Recensione su A Classic Horror Story

/ 20216.278 voti

Furba e riuscita operazione di metacinema / 15 Luglio 2021 in A Classic Horror Story

ATTENZIONE su indicazione dell'autore, la recensione potrebbe contenere anticipazioni della trama

A Classic Horror Story è una furbissima e, secondo me, riuscita operazione metacinematografica che, nel volutamente affollato tessuto di citazioni di genere horror, inserisce con grande calcolo (di Netflix, che finge di darsi la zappa sui piedi) una critica alla fruizione distratta dei contenuti audiovisivi, così come si è sviluppata negli ultimi anni, grazie ai siti peer to peer, prima, e alle sempre più numerose piattaforme di streaming (legale e non).

Nel suo didascalismo, la scena finale post (o intra?) credit rappresenta tutto ciò che una parte del pubblico cinetelevisivo sta diventando: bulimico, insincero, distratto.
La quantità sembra valere più della qualità (del luogo e dei modi in cui si guarda un film, per esempio), tanto che ci si azzarda a valutare apertamente un film o una serie tv e a condividere tale giudizio sulla piazza del web senza neppure aver visto correttamente un contenuto.

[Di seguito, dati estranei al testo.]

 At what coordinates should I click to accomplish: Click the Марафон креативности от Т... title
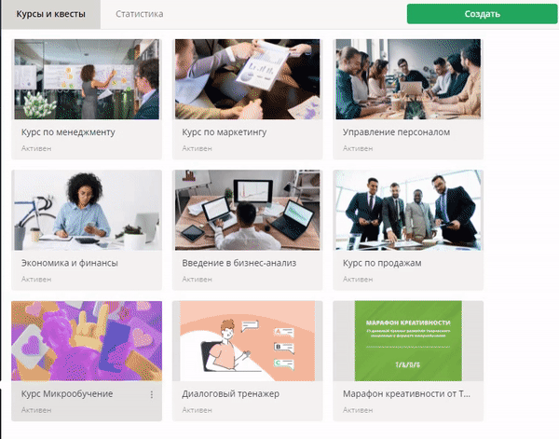click(x=406, y=394)
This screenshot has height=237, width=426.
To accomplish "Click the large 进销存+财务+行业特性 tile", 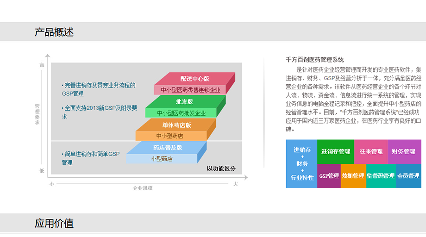I will 302,164.
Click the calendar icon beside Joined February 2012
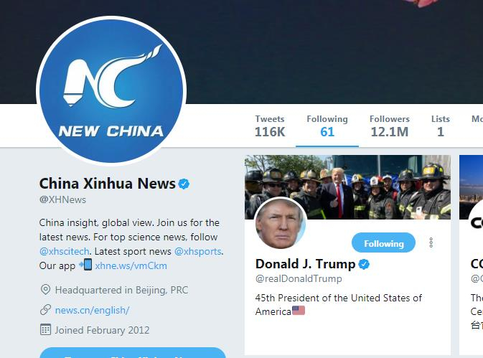The height and width of the screenshot is (358, 483). tap(46, 330)
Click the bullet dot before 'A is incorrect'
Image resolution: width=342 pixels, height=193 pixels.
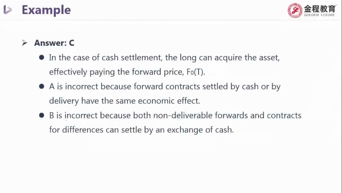click(x=42, y=86)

Quel che, alla fine del film di De Feo e Strippoli, mi ha fatto sorridere è che sia la stessa Netflix, che ha prodotto e distribuito in esclusiva il lungometraggio, a basare la sua attività sul concetto di quantità.
Nel saggio Streaming Revolution di Esther Covi (Dario Flaccovio Editore, 2020), fra le altre cose, ho letto che il costo dei passi falsi di Netflix (film e serie tv originali) è molto inferiore al costo di un fallimento per una rete tv o per una major. Potenzialmente, sul catalogo Netflix, non ci sono mai “problemi di spazio”. Film e serie tv Netflix possono restare a disposizione del pubblico praticamente per sempre. In pratica, prima o poi, un contenuto troverà il suo pubblico, grande o piccolo che sia.
Cioè, Netflix è disposta a proporre continuamente contenuti che possono essere scartati/valutati negativamente dopo una visione incompleta o distratta (o neppure avvenuta!) perché, per l’azienda, è economicamente conveniente. Il pubblico sembra sempre più assuefatto a questa tendenza, in cui il senso dell’attesa e il grado di attenzione rischiano di essere sempre meno allenati, in favore di… non so bene cosa. Il gusto di dire: “Ho visto tale film, tale serie tv”, per fare parte di un gruppo maggioritario? Per il piacere di smontare in maniera aprioristica il lavoro di qualcuno?

In questo senso, ho trovato altrettanto curioso che, proprio nei giorni precedenti alla pubblicazione di A Classic Horror Story sul catalogo, Netflix abbia iniziato a pubblicizzare La bottega della sceneggiatura, un’iniziativa nata in collaborazione con il prestigioso Premio Solinas e diretta a giovani autrici e autori che vogliono scrivere storie per la tv. Il motto è: “Quella serie era scritta così così? E il finale? Rivedibile? E allora fallo te. Davvero”.
Netflix sa quale “mostro” sta alimentando e ha deciso apertamente di giocare democristianamente su entrambe le sponde, quella dei “cattivi” e quella dei “buoni”.

A Classic Horror Story sembra dirci che il mainstream, in qualche modo, può essere un bel posto dove stare, se si è capaci di attirare l’attenzione.
Per quel che mi riguarda, questo film ci è riuscito: soprattutto, mi ha fatto divertire come non avrei mai creduto.